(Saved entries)
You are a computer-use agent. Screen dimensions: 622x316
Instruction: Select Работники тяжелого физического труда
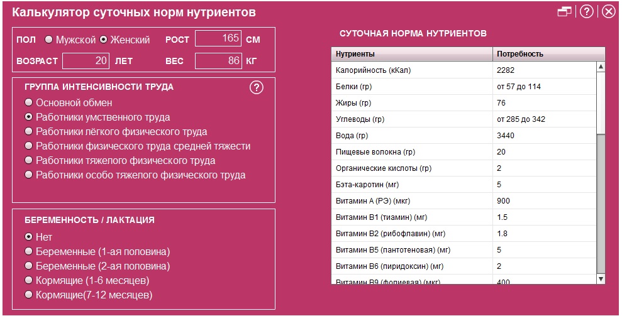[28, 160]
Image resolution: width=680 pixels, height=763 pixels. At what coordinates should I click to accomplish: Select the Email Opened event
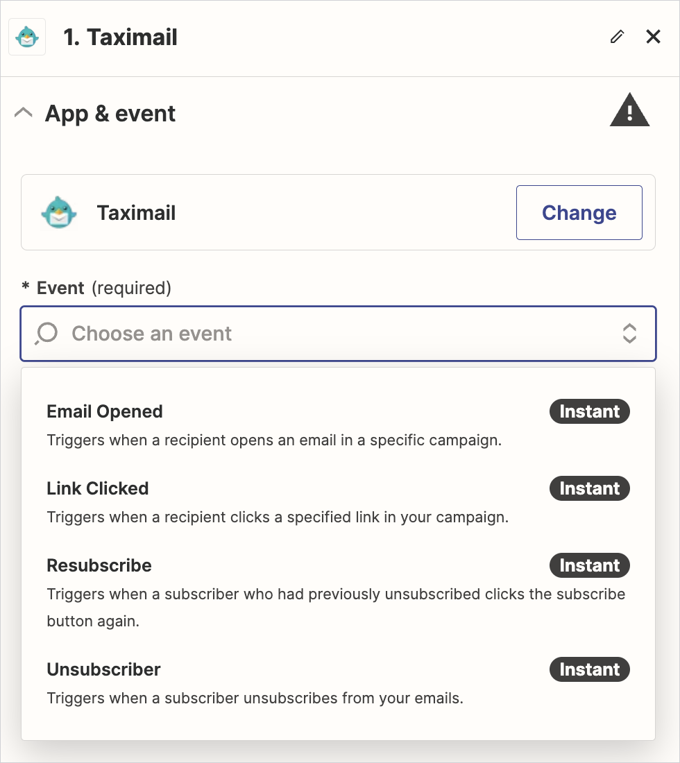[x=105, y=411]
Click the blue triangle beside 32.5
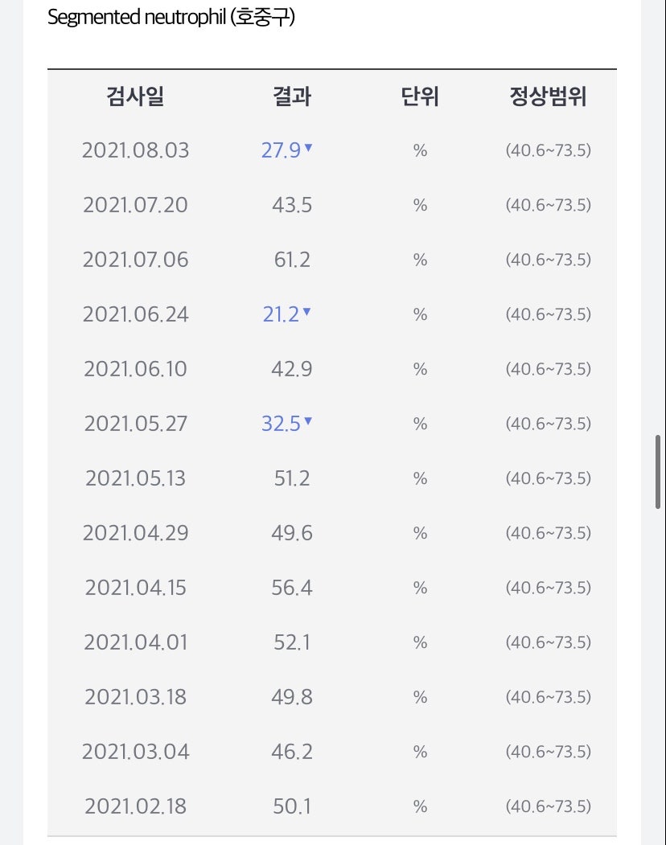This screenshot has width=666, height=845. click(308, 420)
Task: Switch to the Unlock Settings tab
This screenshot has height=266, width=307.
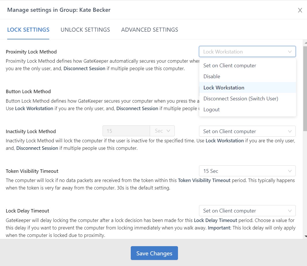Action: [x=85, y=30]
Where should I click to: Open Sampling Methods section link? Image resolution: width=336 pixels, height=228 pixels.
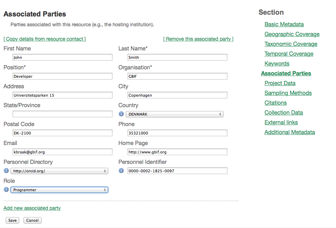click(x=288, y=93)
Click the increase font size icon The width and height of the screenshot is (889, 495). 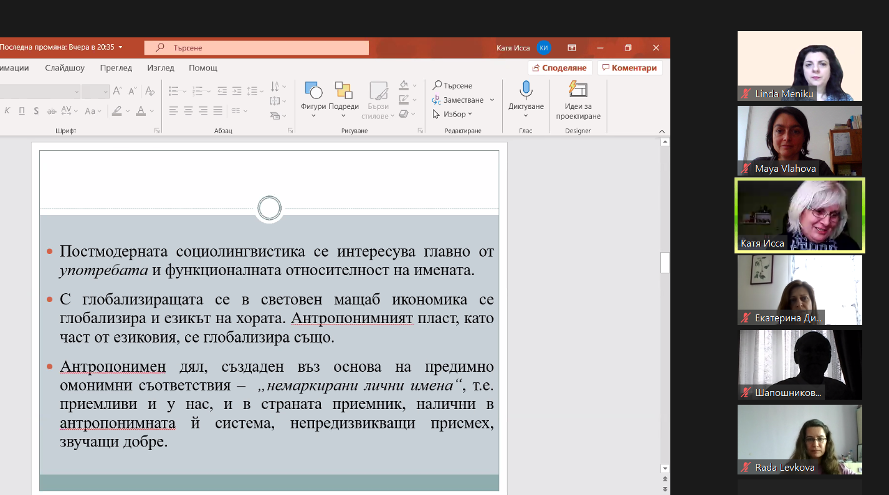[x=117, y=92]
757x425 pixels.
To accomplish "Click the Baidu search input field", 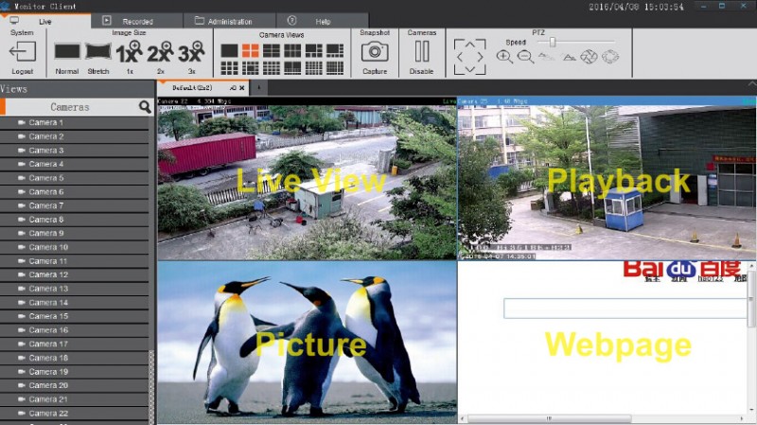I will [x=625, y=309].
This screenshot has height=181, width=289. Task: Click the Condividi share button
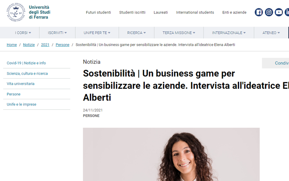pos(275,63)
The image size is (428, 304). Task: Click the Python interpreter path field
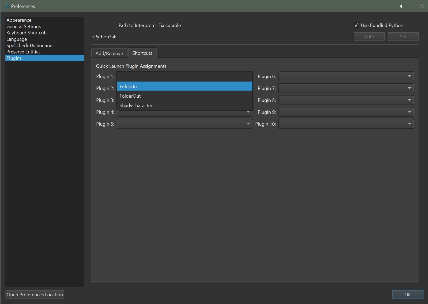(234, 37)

● Task goal
With the pictures left out, give again exactly the lines from the one with "The image size" through the end of the data, both included.

● Result of this task
The image size is (428, 304). Task: Click the Python interpreter path field
(234, 37)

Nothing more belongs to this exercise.